Methods A retrospective analysis of all patients who underwent surveillance endoscopy for BE over a 5 year period (2009–2013) in a large district general hospital in North London were identified using the audit tool on Unisoft Endoscopy reporting software. Data collection was done by endoscopy unit nursing staff. From each report, use of sedation, length of BE and number of biopsies taken from BE segment were recorded. The time taken for each BE endoscopy was also obtained from procedure logbooks. The mean length of time (LOT) per procedure was compared between sedated and unsedated endoscopies using a t test. A multiple linear regression fit was performed on the data using regressors sedation values, length of BE and number of biopsies taken.

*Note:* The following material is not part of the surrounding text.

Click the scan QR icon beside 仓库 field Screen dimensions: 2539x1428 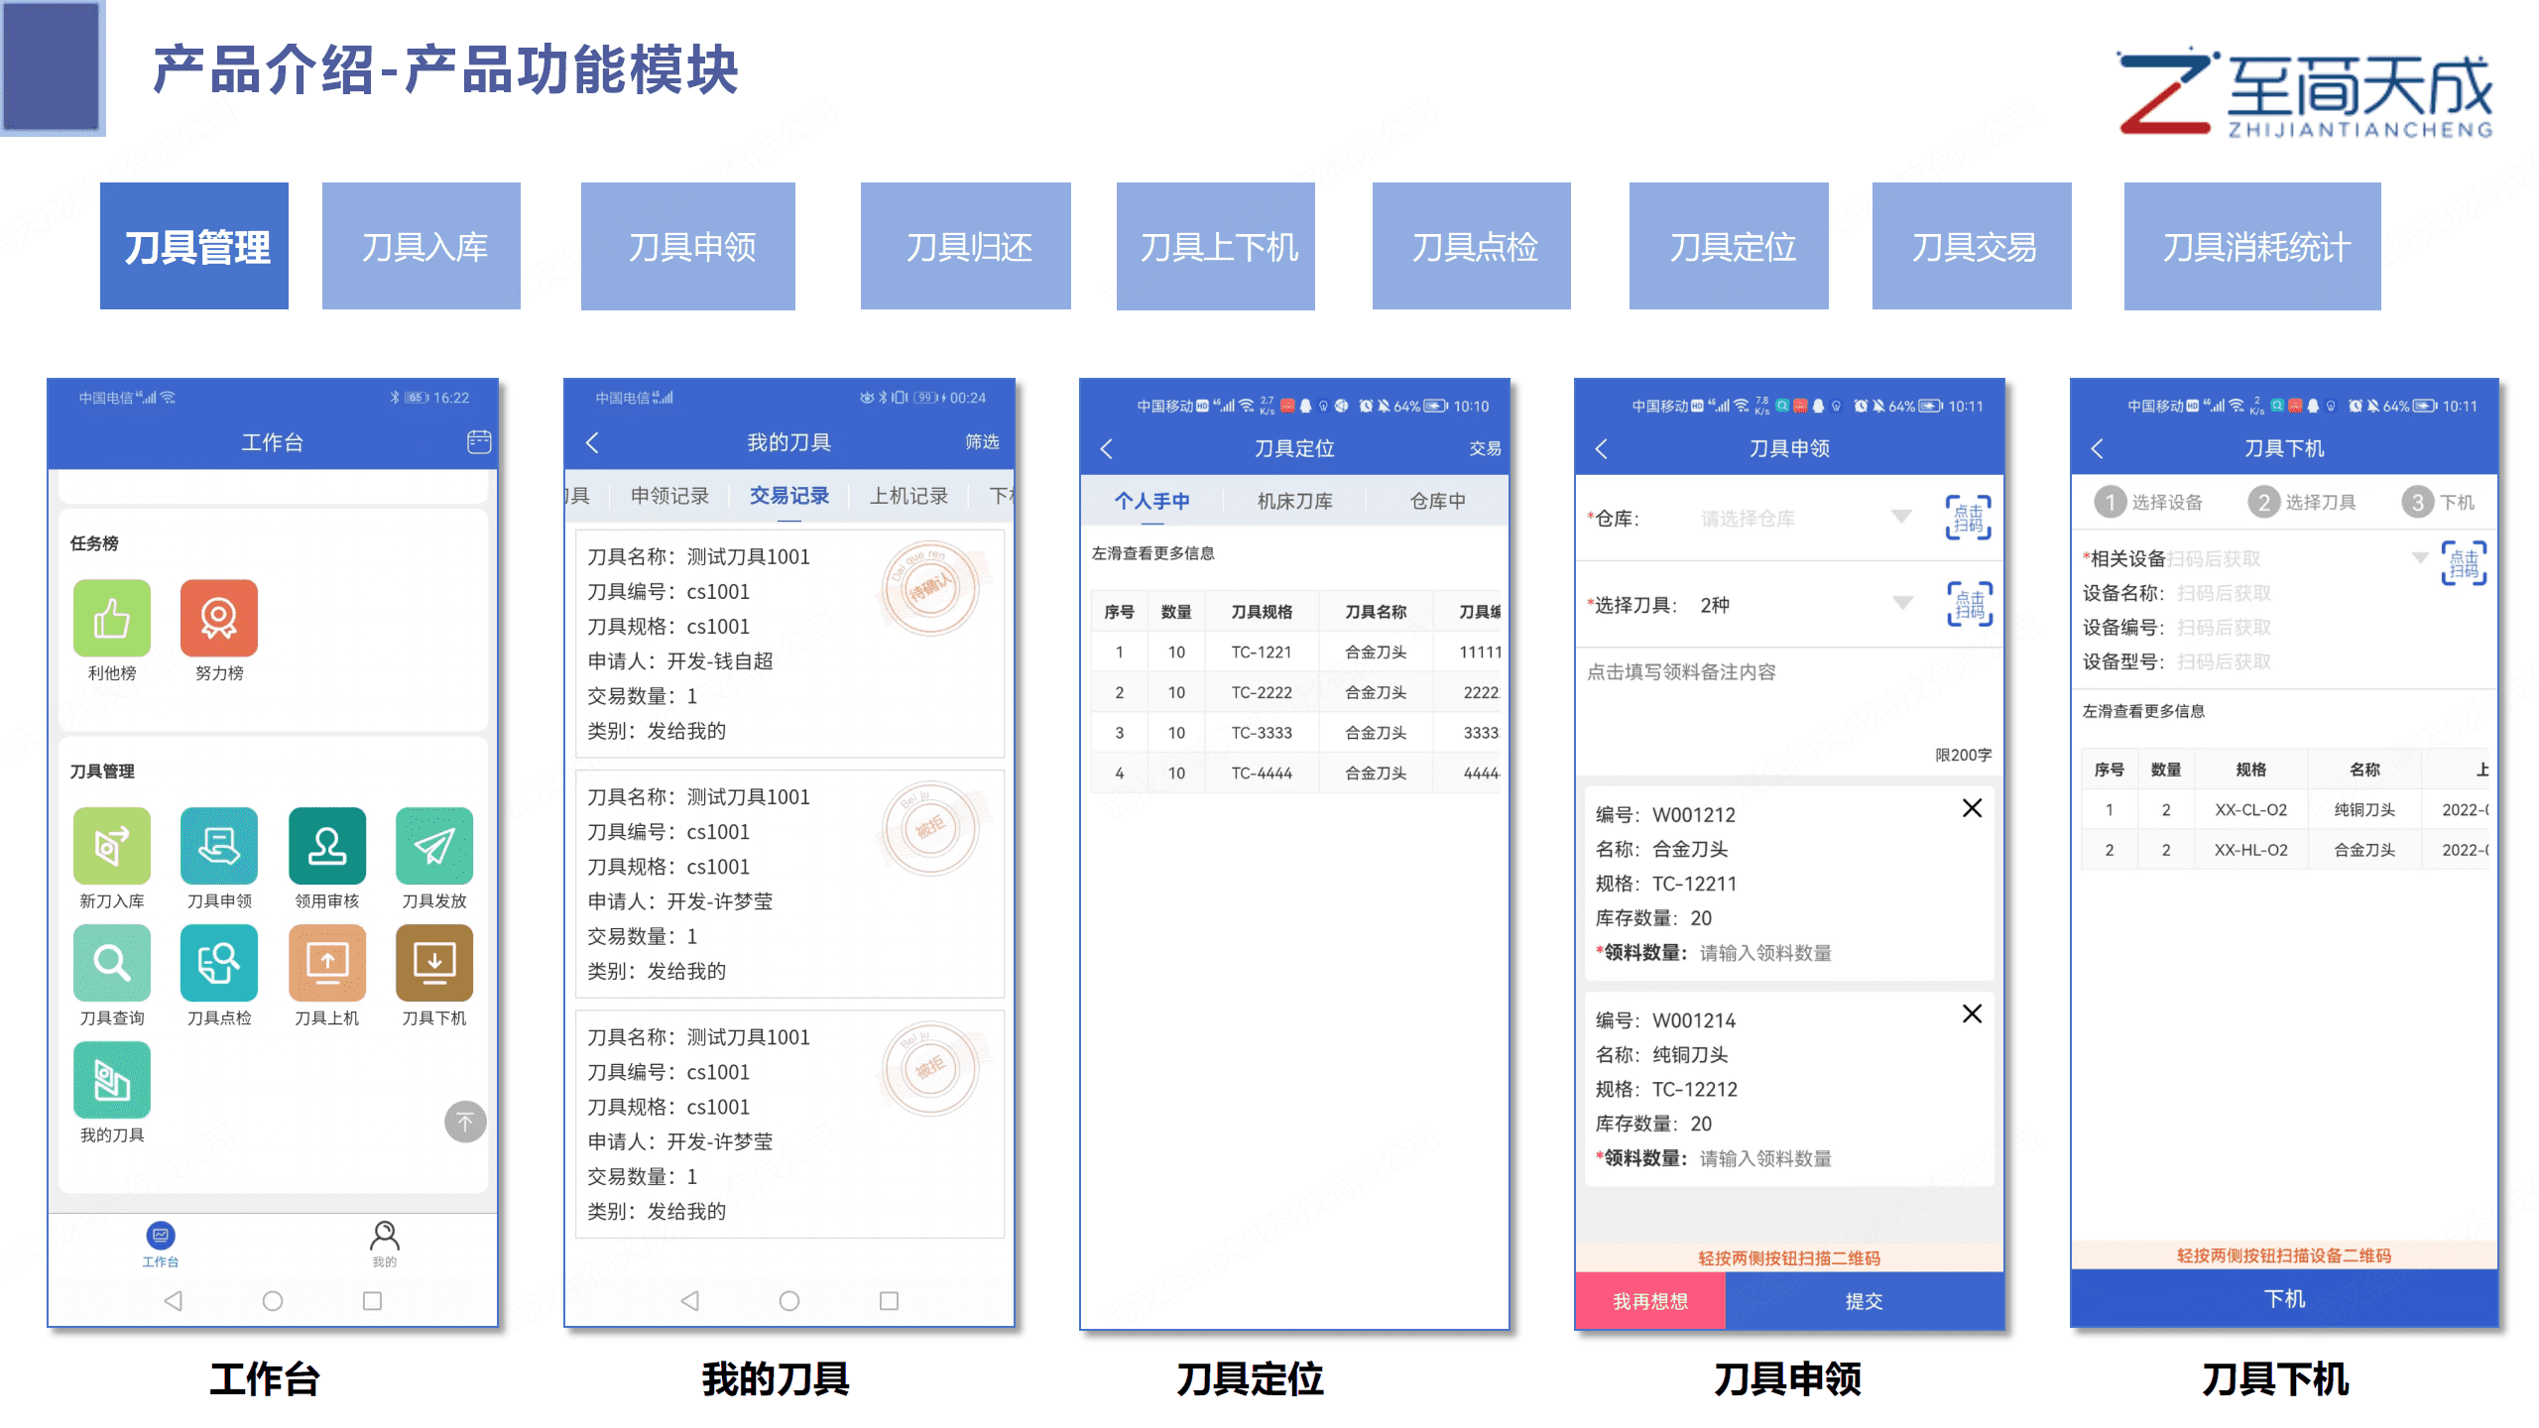click(x=1968, y=518)
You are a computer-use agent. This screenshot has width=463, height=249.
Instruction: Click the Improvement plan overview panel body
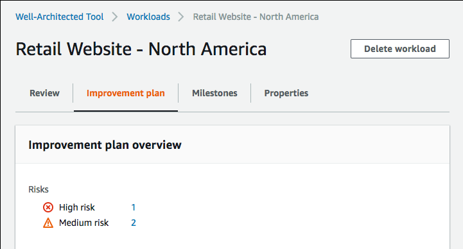pos(232,206)
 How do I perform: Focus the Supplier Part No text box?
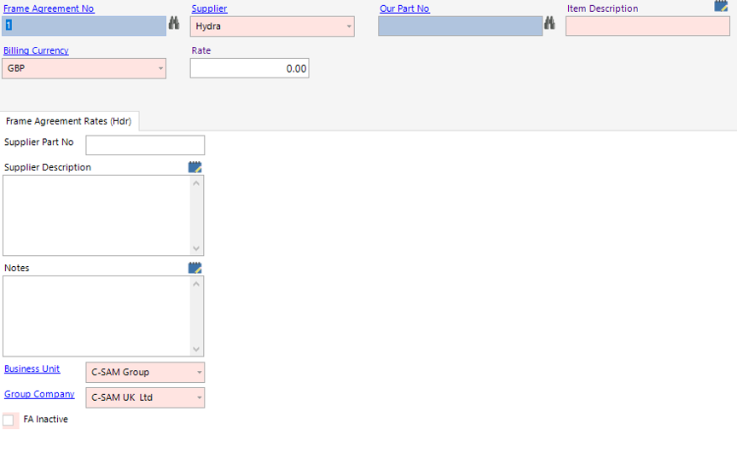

Results 181 endoscopies for BE surveillance were performed over 5 years. 37 were excluded as insufficient data was available. Of the 144 endoscopies remaining, 73 were unsedated and 71 with sedation. The mean LOT for sedated compared with unsedated endoscopies was 12.47 min and 10.36 min respectively (p = 0.05, confidence interval= –4.23, 0.01). The average number of biopsies in sedated patients was 3.87 and 3.85 in the unsedated (p = 0.47). The regression was a poor fit (R2 adjusted = –0.00033) and the overall relationship not significant: F (2, 141) = 0.976, p = 0.38. P values for sedation (p = 0.96) and length of BO (p = 0.16) did not achieve significance either.

Conclusion In our study of patients undergoing endoscopy for BE surveillance, the LOT of endoscopic procedure was greater in patients receiving sedation than unsedated patients. The length of BE or the use of sedation did not have a significant effect on the number of biopsies taken. Sedation use did not affect number of biopsies obtained and therefore may not increase dysplasia detection. We conclude that surveillance for BE patients can be performed without sedation.

Disclosure of Interest None Declared.